→ BRIEF:
Having found the line that contains "Screen dimensions: 473x436", please retype only it and every line after it up to the end of the entries, exactly as written.

┄┄┄┄┄┄┄┄┄┄

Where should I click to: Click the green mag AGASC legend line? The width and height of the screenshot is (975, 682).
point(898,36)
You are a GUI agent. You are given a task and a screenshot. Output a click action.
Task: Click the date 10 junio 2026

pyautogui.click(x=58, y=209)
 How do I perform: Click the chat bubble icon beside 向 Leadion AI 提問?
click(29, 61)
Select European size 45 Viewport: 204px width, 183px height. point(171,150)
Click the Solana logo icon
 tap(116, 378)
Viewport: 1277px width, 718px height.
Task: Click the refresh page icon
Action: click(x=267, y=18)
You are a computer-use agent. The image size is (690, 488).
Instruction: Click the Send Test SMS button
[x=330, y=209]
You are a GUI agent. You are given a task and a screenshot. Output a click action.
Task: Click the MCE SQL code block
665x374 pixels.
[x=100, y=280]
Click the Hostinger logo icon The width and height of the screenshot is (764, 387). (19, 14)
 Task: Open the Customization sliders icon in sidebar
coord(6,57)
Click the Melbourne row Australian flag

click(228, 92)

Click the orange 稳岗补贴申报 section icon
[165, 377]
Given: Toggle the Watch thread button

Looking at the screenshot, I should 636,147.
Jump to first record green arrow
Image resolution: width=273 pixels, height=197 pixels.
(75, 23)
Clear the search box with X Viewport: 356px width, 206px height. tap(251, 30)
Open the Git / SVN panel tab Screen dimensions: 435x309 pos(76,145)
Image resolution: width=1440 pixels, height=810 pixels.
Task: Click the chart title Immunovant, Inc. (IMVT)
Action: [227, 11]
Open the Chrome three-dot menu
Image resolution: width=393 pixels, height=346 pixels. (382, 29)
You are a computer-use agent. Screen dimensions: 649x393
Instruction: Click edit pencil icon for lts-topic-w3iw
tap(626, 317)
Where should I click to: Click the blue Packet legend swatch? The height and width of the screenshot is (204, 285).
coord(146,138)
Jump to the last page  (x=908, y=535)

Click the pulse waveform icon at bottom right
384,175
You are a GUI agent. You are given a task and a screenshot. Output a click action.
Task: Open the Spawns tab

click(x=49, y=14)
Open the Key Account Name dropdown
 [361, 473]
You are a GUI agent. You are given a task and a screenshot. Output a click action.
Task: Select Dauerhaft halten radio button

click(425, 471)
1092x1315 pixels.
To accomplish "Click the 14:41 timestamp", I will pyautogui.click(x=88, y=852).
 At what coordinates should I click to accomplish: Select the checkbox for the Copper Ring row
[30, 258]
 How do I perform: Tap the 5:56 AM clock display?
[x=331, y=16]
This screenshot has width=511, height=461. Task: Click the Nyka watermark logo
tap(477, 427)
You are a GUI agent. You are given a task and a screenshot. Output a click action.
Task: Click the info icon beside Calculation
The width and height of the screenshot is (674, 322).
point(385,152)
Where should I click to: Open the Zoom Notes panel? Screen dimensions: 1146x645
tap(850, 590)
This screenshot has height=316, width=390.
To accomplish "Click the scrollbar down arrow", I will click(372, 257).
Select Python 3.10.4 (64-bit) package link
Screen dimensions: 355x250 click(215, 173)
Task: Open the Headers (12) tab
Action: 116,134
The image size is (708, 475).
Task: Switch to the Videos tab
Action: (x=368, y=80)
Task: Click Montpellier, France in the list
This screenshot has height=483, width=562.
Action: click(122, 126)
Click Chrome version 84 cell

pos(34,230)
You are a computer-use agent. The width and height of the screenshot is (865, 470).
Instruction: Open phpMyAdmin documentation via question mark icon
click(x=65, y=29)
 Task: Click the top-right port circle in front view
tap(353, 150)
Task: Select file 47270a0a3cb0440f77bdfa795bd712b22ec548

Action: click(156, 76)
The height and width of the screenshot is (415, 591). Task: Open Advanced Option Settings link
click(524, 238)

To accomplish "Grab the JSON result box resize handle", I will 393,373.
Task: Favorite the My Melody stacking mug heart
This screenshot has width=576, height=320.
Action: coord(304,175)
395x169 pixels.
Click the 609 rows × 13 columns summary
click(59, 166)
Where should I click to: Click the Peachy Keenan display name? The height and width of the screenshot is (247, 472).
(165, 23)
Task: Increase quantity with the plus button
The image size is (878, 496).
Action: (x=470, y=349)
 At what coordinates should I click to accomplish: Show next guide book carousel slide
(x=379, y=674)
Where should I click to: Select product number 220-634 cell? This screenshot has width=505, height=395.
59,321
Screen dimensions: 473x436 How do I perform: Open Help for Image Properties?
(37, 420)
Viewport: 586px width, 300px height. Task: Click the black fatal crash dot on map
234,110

┄┄┄┄┄┄┄┄┄┄

→ RESPONSE FOR THIS EXERCISE:
Screen dimensions: 473x436 How do I perform: Open Help for Image Properties?
(37, 420)
Viewport: 586px width, 300px height. Task: Click the black fatal crash dot on map
234,110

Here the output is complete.